[Exercise prompt]: Begin at the line that contains "The width and height of the screenshot is (634, 498)." and continue through the end of the lines. Rewrite that stretch with "pencil" replaced by "brush", leaving everything else unchanged and omitting the pictures.

((

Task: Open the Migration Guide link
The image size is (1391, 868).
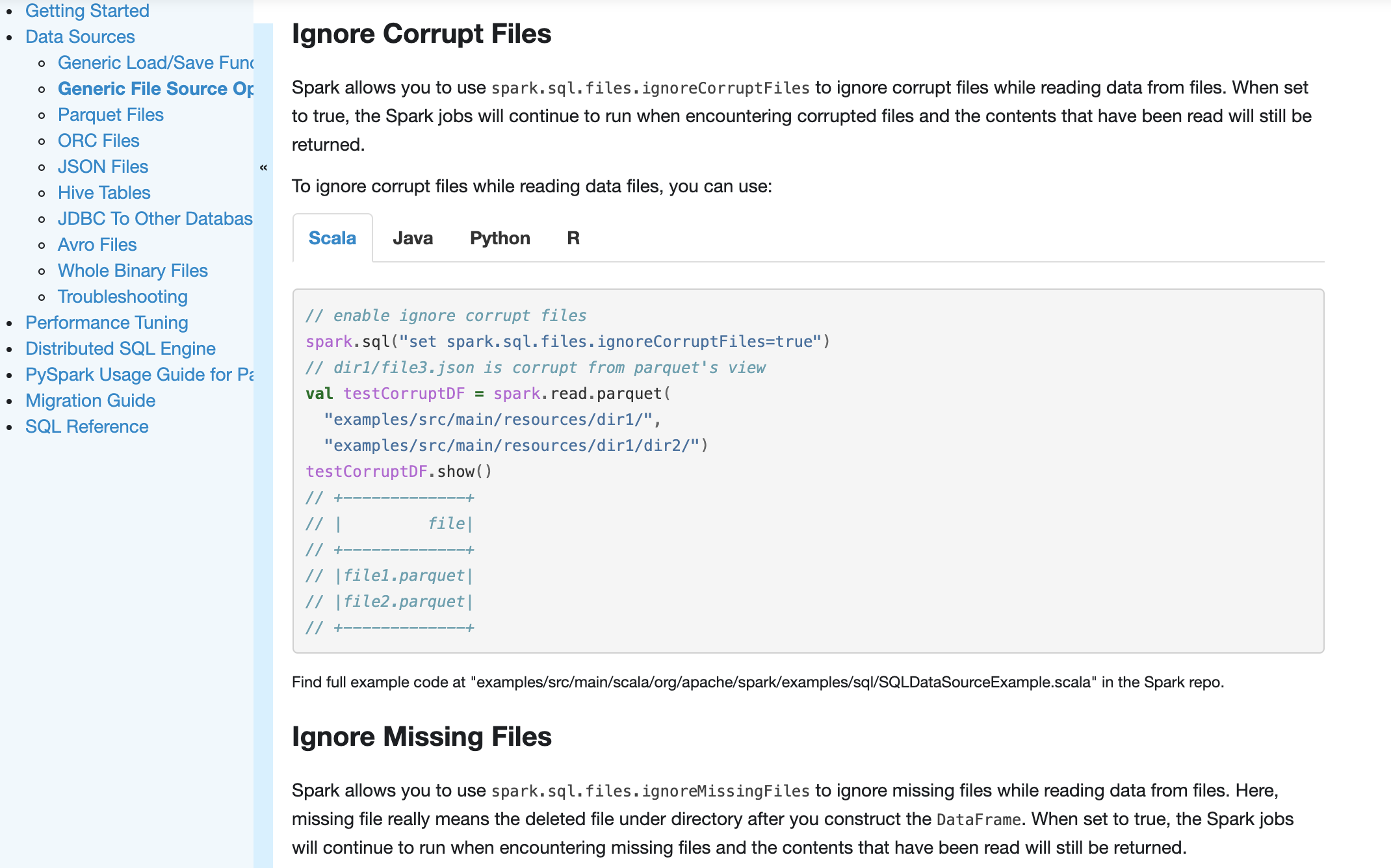Action: [x=90, y=401]
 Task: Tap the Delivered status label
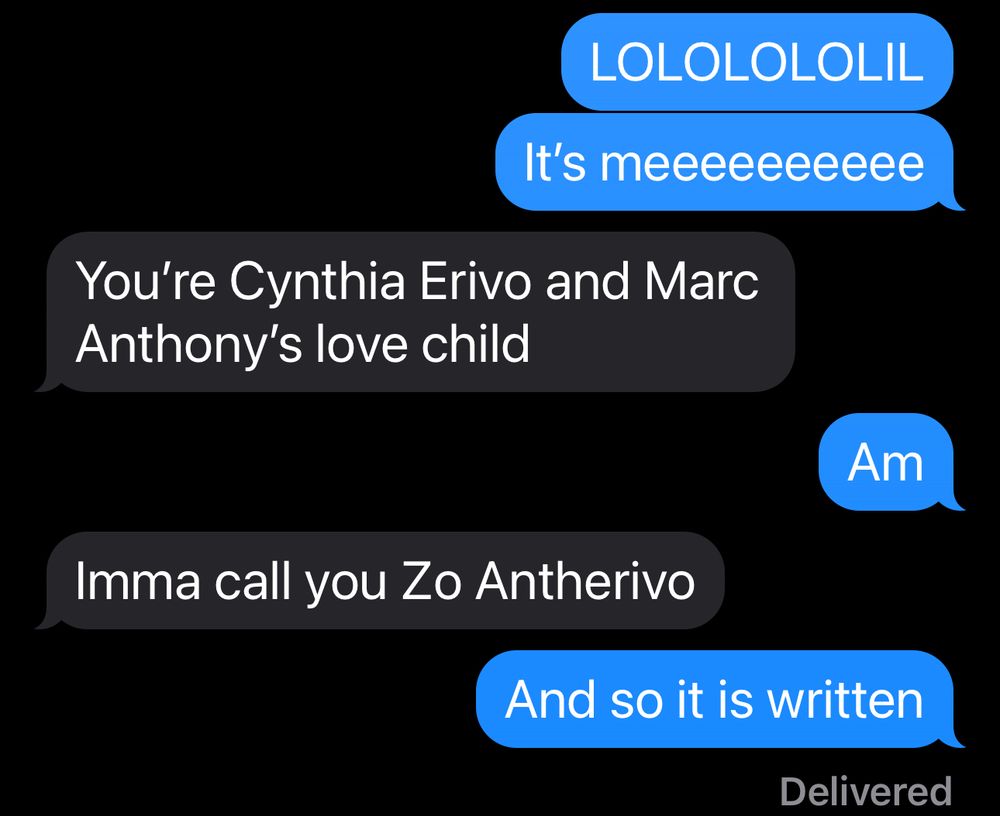866,791
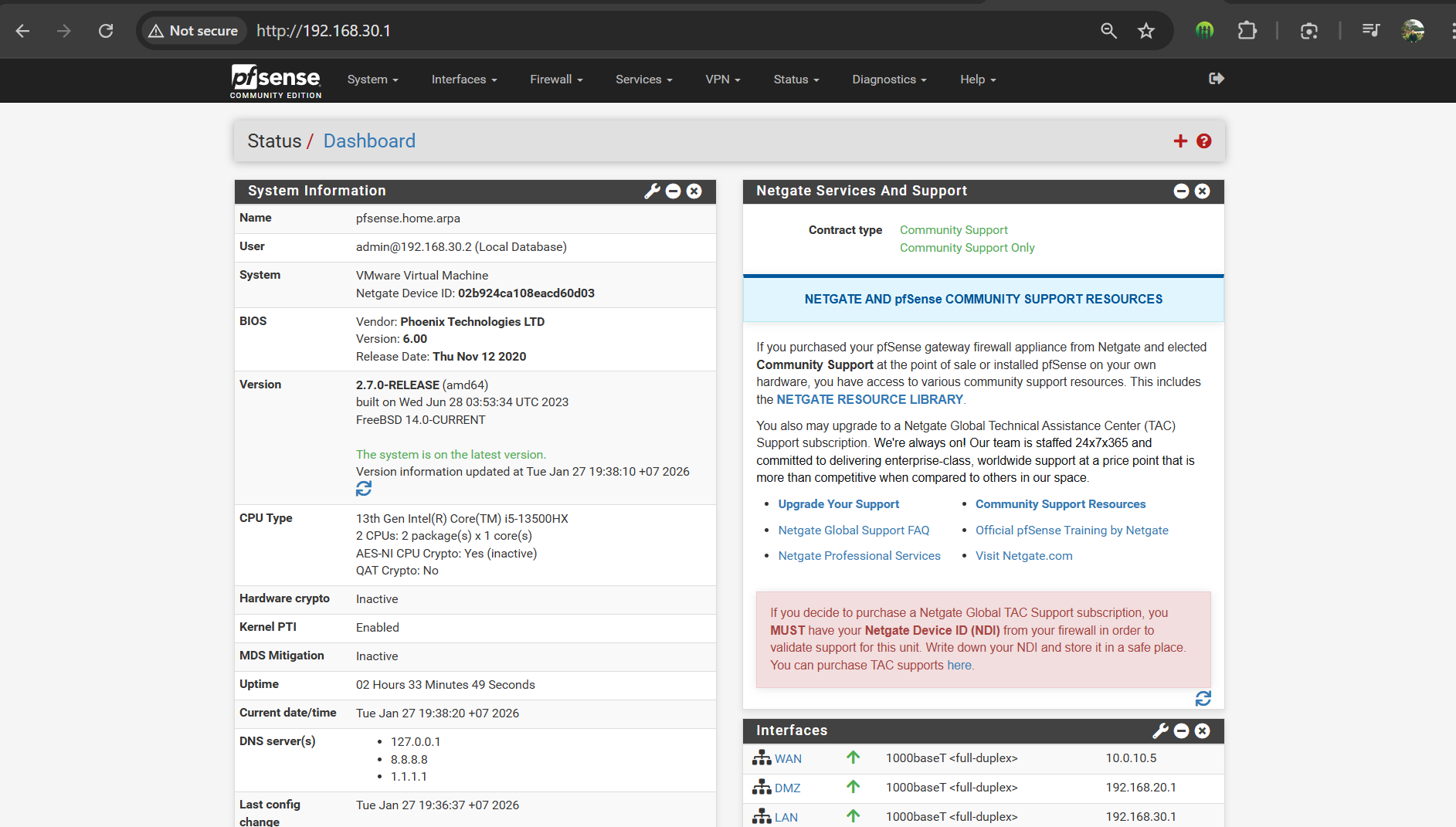Minimize the Netgate Services And Support widget

click(1181, 191)
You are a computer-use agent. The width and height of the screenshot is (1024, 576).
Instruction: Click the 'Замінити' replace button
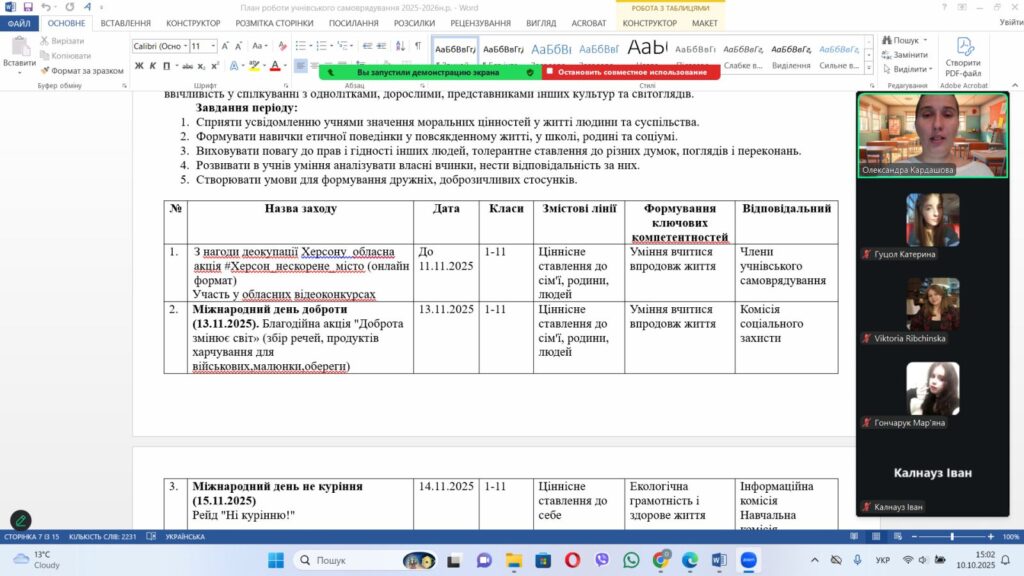908,55
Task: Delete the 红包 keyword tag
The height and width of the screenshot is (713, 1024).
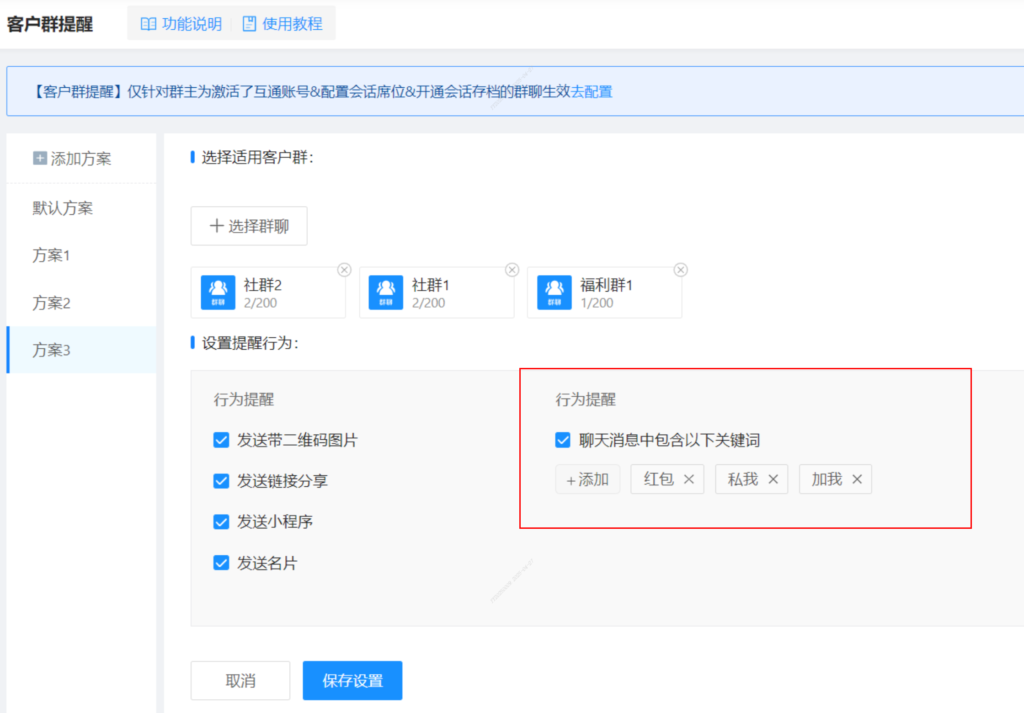Action: (x=688, y=480)
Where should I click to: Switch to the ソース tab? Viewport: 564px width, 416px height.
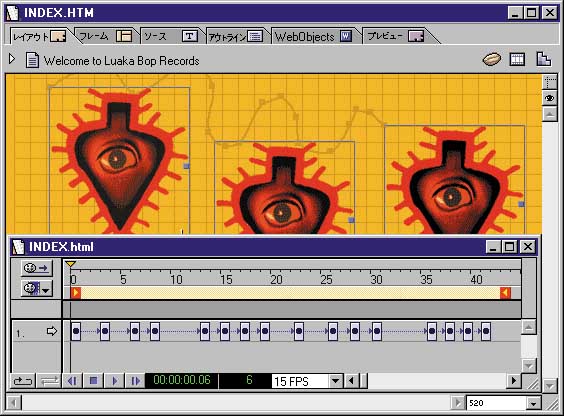pyautogui.click(x=169, y=36)
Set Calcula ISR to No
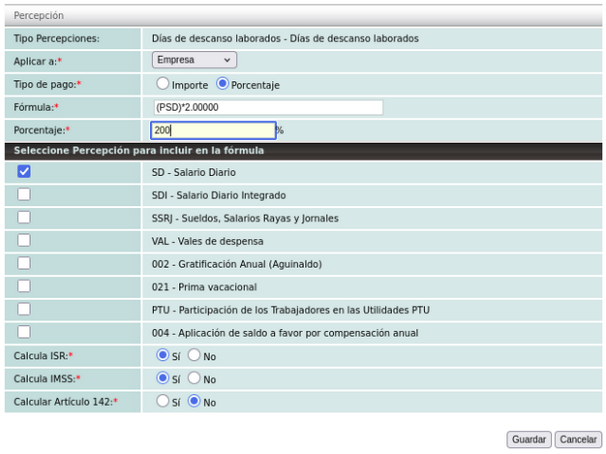Screen dimensions: 606x454 pyautogui.click(x=195, y=355)
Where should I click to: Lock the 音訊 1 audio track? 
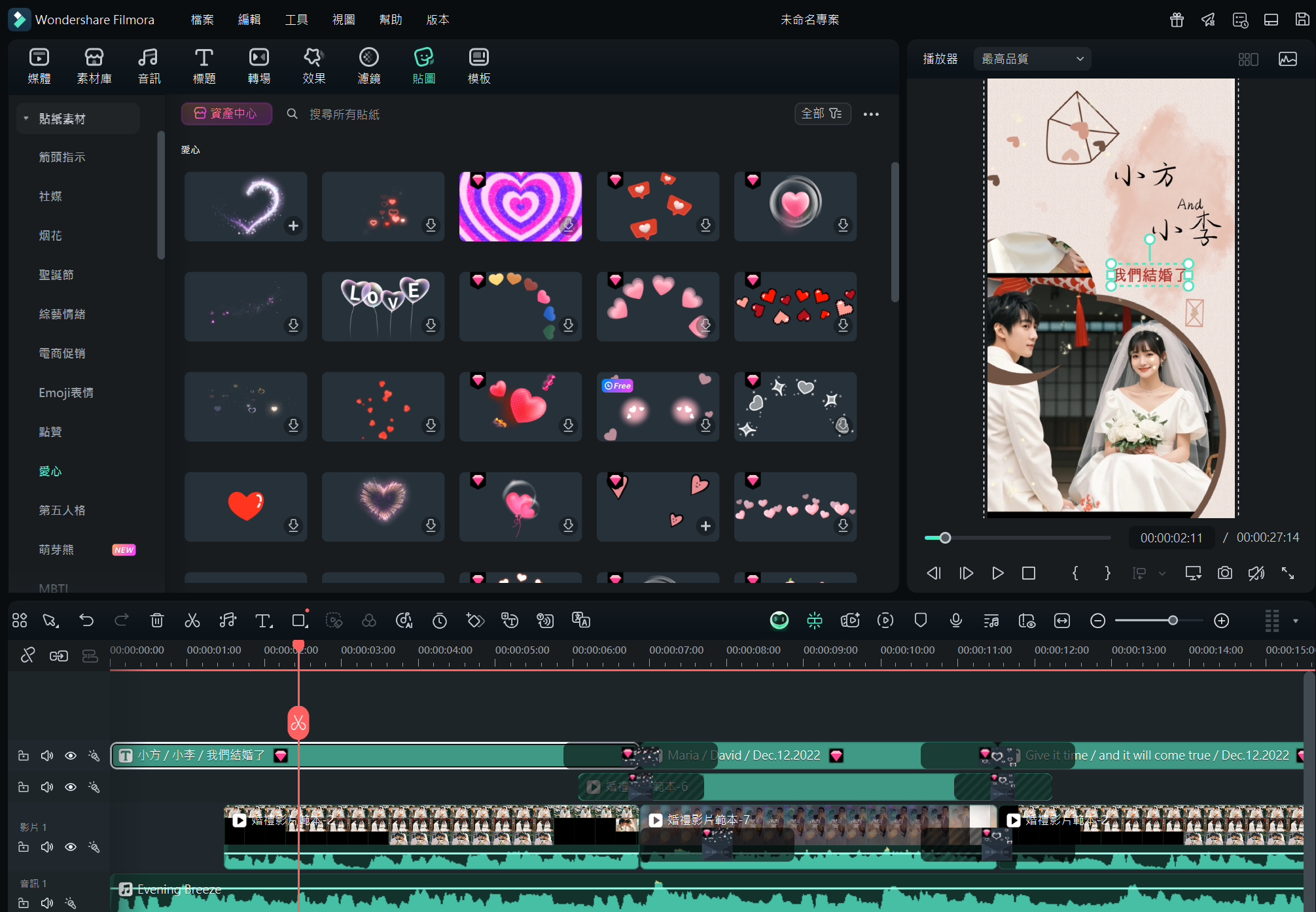tap(24, 903)
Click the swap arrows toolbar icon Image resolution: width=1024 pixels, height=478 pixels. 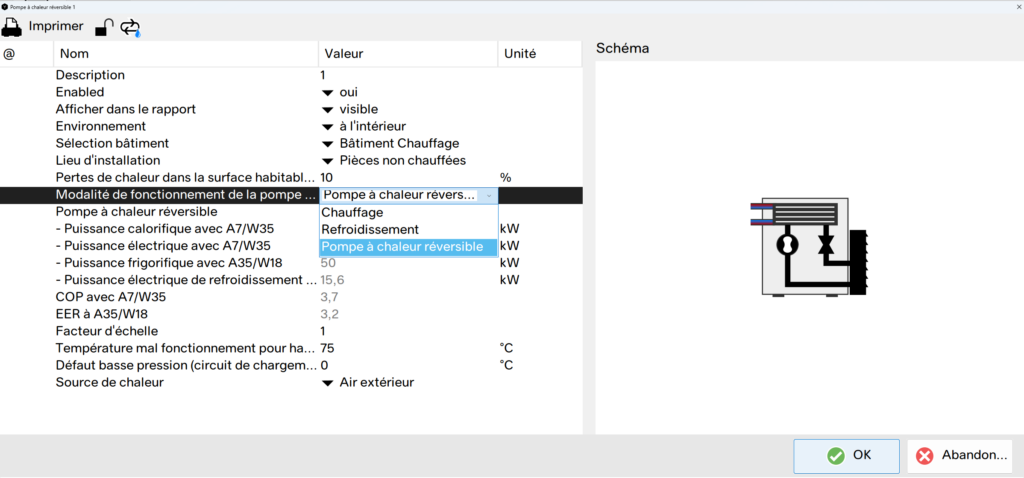(130, 27)
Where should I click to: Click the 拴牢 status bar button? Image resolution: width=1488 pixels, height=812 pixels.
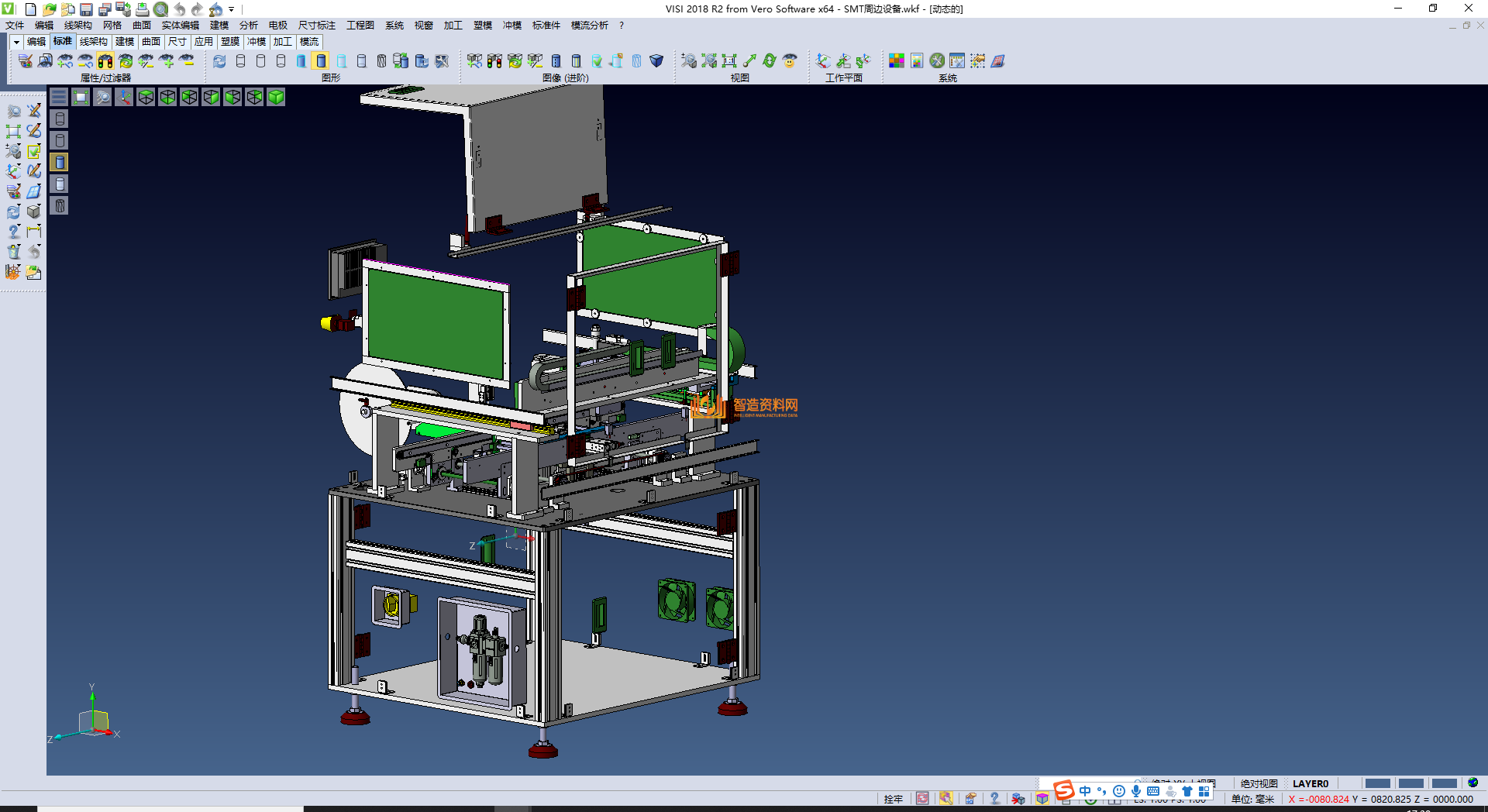[x=893, y=799]
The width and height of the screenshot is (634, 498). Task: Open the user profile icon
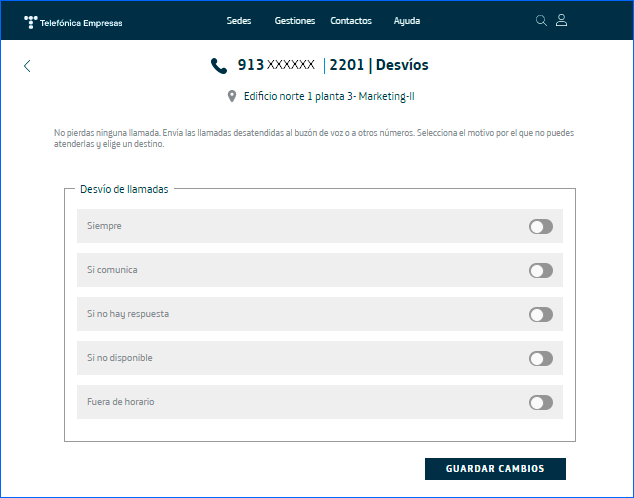(562, 20)

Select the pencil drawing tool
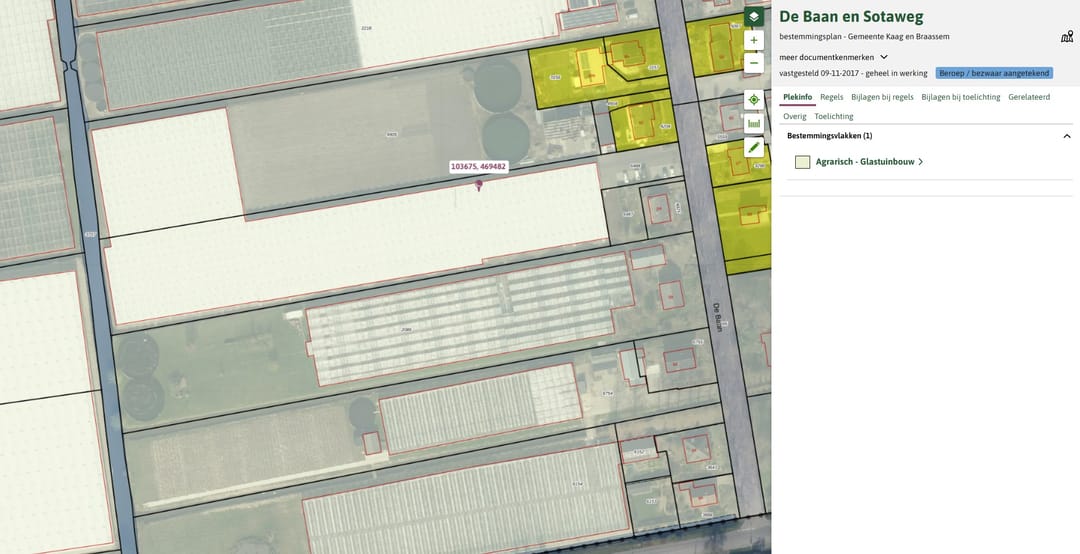(x=754, y=147)
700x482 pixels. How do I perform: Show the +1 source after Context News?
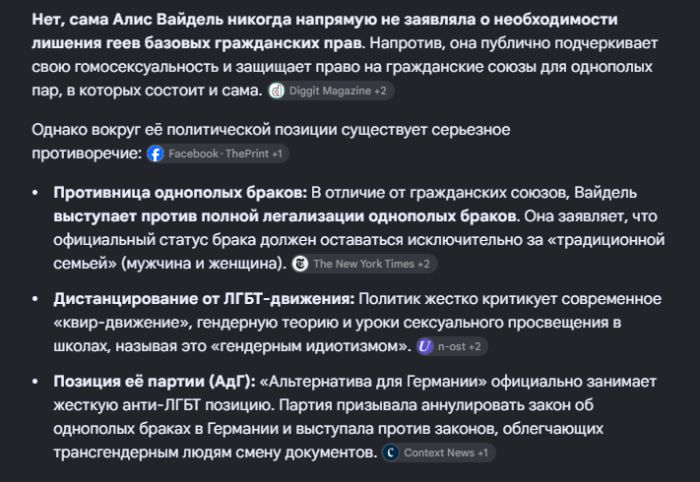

))

[Answer to the task]:
The width and height of the screenshot is (634, 498). Task: Open the user profile icon
(562, 20)

Select the brush drawing tool
(x=754, y=147)
700x482 pixels. How do I perform: Show the +1 source after Context News?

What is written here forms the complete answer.